First example would have to be osu!, a very not-demanding game based on OpenGL, which I play in windowed mode at 1280x1024 on my 30" Apple Cinemadisplay. First up is the HD7950. With the bios switch set to the master position, which I left completely bog standard, clocks would fluctuate based on the load but always within 50mhz of the maximum. Normal behavior. With the switch moved to slave, which I changed to a maximum power limit scaling of 200%, +150mV, 1.7ghz on the core, and close to 8ghz memory clock, its speeds, as long as the game was running, was pinned straight at 100% the entire time, regardless of load. My fps was always well above 700, sometimes above 1000, in both scenarios. With the R9 380x installed, at bog standard settings, it sits at about 500mhz core but full speed memory clocks at 6000mhz. With the R9 380x then pushed to 150% power limit, +88mV, 1.2ghz core and 6100mhz memory on the slave bios, it still sits at 500mhz core but 6100mhz memory in menu. Actually playing the game, it slowly drops over a period of about 15 minutes from 500mhz core all the way to 300mhz core (2d/idle speeds), where the computer crashes and I get a BSOD followed by persisting graphical artifacting. And this is with the fps unlocked. My fps never really exceeded 55, and frequently would stutter to 0 and come back. The hottest the card got to was 46C. However, with RadeonPro locking the card to its maximum overclocked speeds and voltages, it easily achieves a stable 1200fps average in game, 1100 with triple buffering enabled, and reaches a maximum temp of 73C.

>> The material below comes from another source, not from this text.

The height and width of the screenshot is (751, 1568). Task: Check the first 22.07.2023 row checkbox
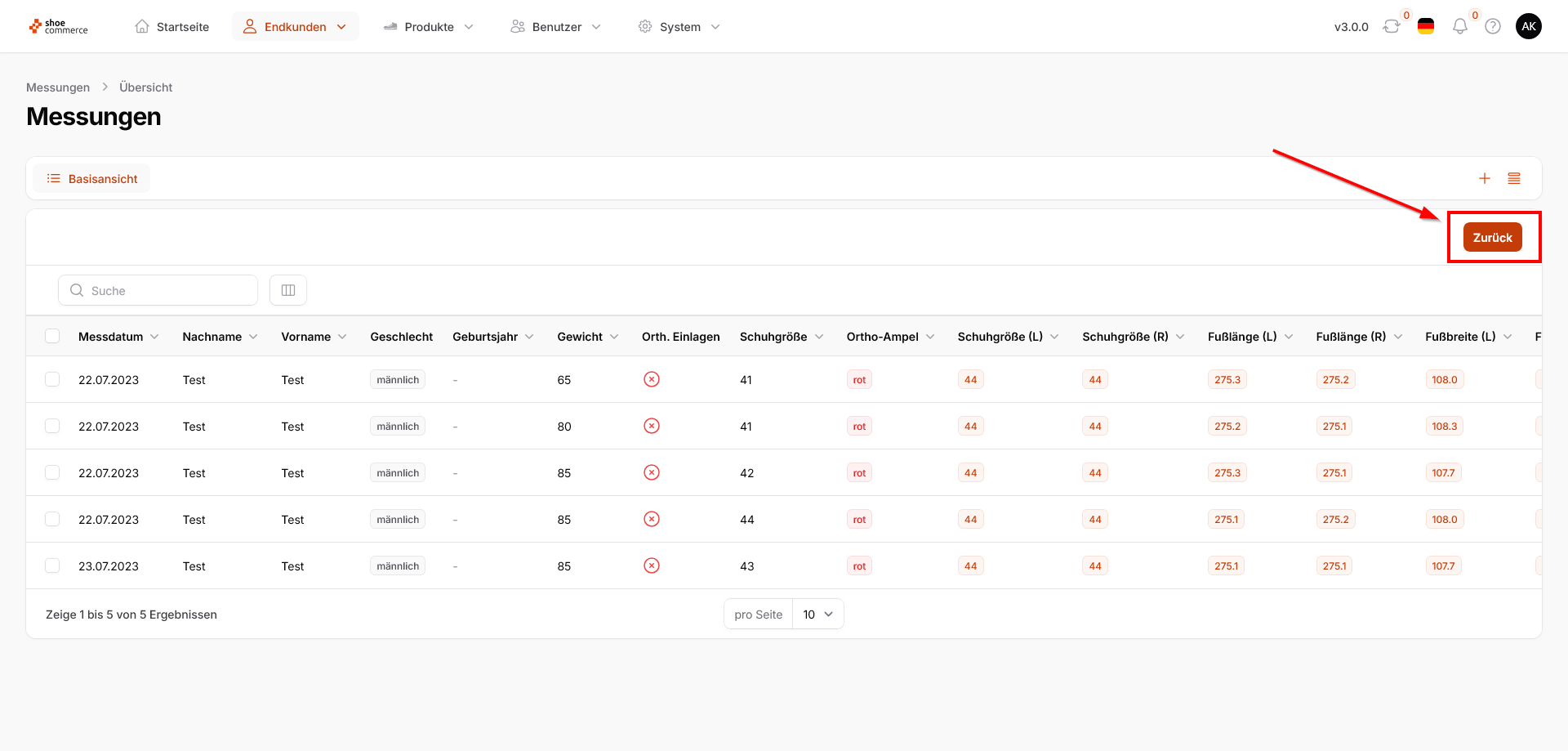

Next example: Planetside 2, with the same monitor, unlocked FPS, in fullscreen (2560x1600). The HD4870 pins itself at full speeds all day, regardless of settings. I guess I was pushing it hard enough to be running in 3D speeds even just watching youtube at 1080p. The HD7950 would also pin itself at 100% speeds with absolutely no fluctuation when overclocked while in game, and wouldn't fluctuate if left at default clocks either. The card would downclock to idle speeds (300 core, 150 memory) when the game was exited. Normal behavior, and identical to its behavior in osu. With the 380x though, if left at default settings, would run at about 850 core when the game first launched, constantly flopping about between 300mhz and 900mhz as charted in afterburner and trixxx in separate occasions. At some point it would flatline at 500mhz and BSOD. At the time, the hottest the GPU ever got was 52C. When overclocked, the game would launch at about 950mhz, and continue to flop between 900mhz and 300mhz, and eventually BSOD. Framerates frequently went from 55 quickly to 0 and back up to 55 again. Huge stutters. However, with RadeonPro locking the card to its maximum overclocked speeds and voltages, it easily achieves 160fps average in game at a toasty stable 74C.
For reference, this is the Sapphire Nitro, which ships with clock speeds of 1040mhz core, 1200mhz base (6000 effective) memory. It doesn't thermal throttle until about 80C (I tried to get there, the cooler is so good it's actually pretty hard to do without forcing the fans to turn off). Mosfet temps based on my IR thermometer never exceeded 95C~ish under an overvolted full load continuously looping unigine valley for an entire afternoon (well within the safe zone of the mosfets on this thing), so it's not VRM thermal throttling either. I didn't touch the fan curve of this card at all, left it on auto the whole time, whether overclocked or not. I've never seen it get over 76C, even when the room temperature was over 100F during a summer heatwave. [Edit: I did miss something, I've never seen my CPU over the low 50's Celsius, so CPU temp problems are instantly ruled out. Motherboard VRM's never exceed 40C, so again, not an issue. Even during that ridiculous heatwave.]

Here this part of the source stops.